Material shown:
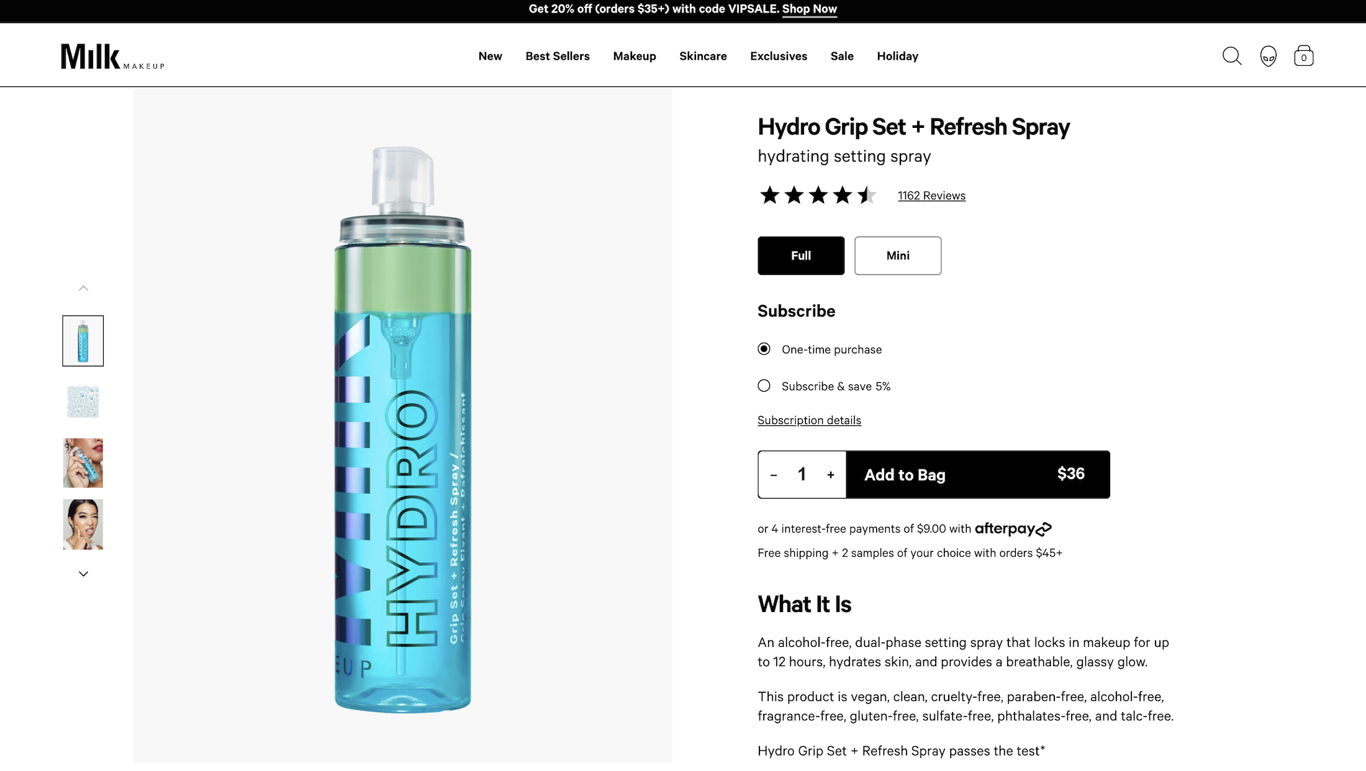1366x771 pixels.
Task: Choose the Mini size option
Action: pos(897,256)
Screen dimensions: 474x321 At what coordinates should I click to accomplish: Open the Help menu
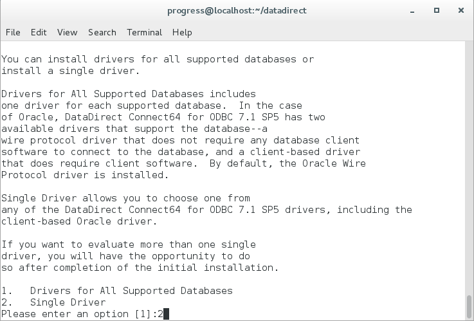pos(182,32)
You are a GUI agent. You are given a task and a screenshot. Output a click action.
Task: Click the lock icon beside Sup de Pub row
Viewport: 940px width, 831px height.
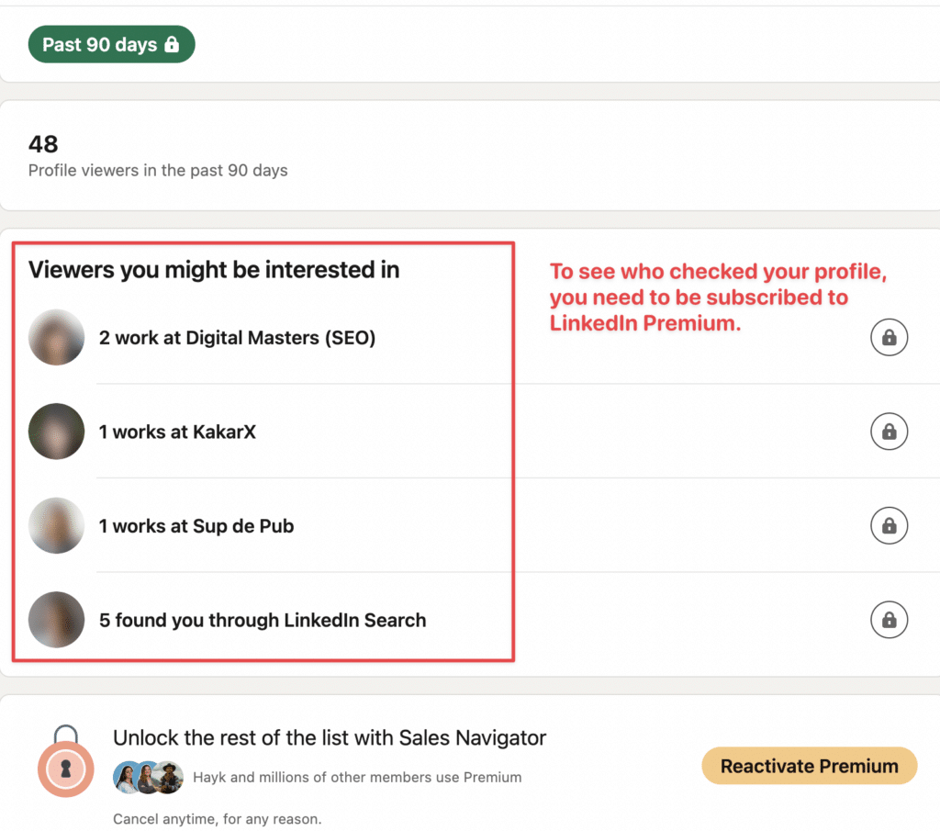click(889, 525)
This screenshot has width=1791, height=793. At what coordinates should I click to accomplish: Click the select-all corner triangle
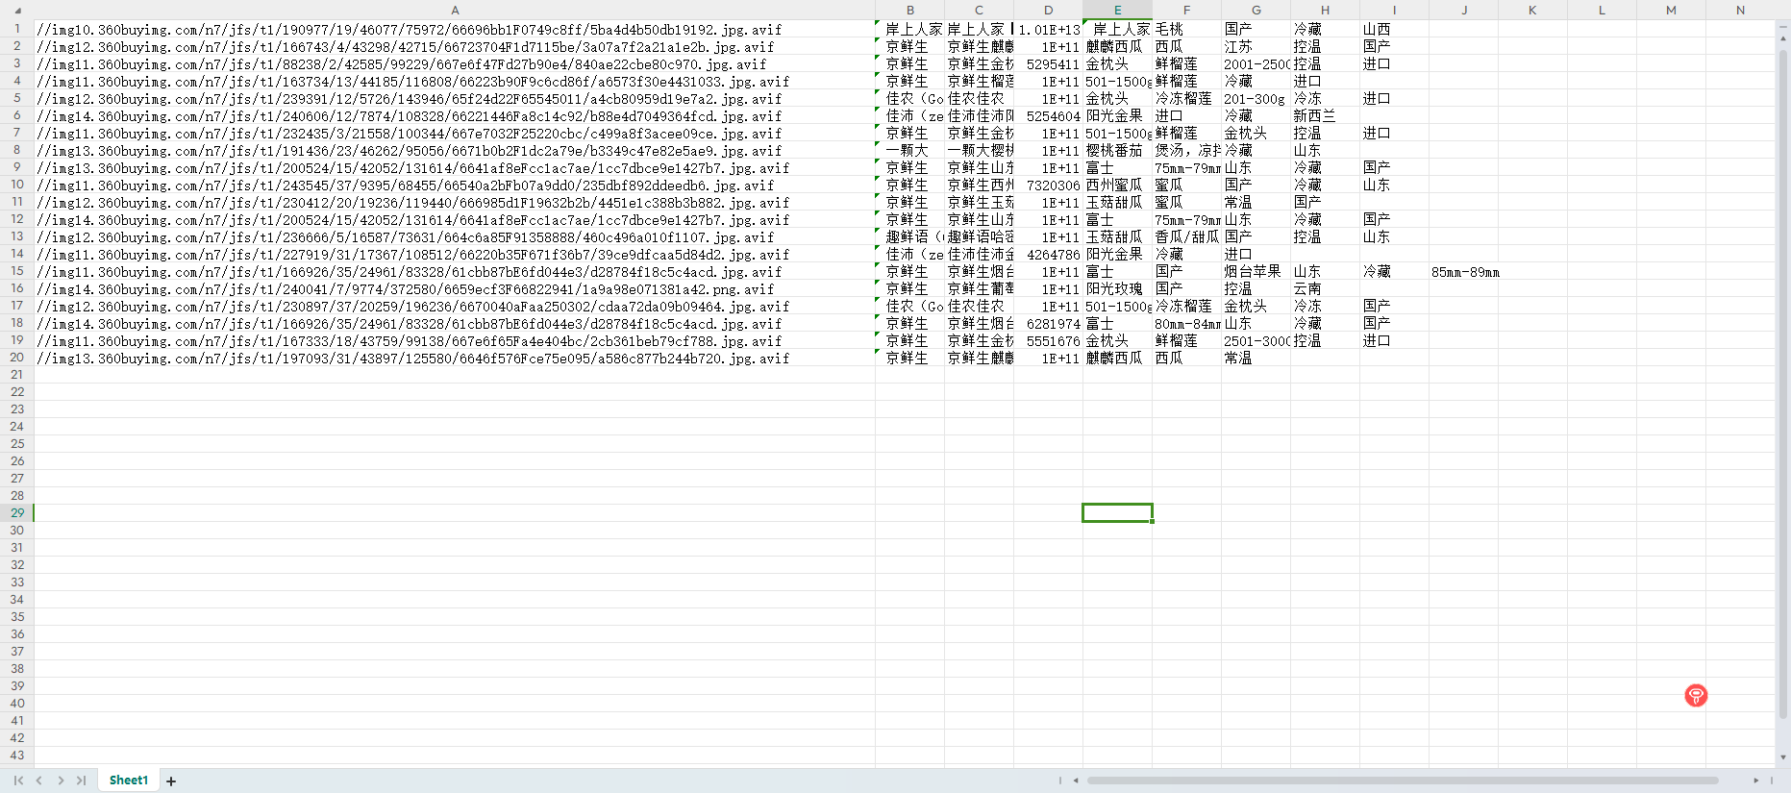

Given exercise:
Copy every line of the records above word for word, leaving out the pictures.

Complete response:
1366x771 pixels.
Task: Choose the Mini size option
Action: pos(897,256)
Screen dimensions: 474x321 At what coordinates should I click to accomplish: Open the Help menu
pos(182,32)
You are a GUI agent. You are given a task and a screenshot. Output a click action.
Task: Click the lock icon beside Sup de Pub row
Viewport: 940px width, 831px height.
click(889, 525)
This screenshot has width=1791, height=793. At what coordinates should I click to accomplish: Click the select-all corner triangle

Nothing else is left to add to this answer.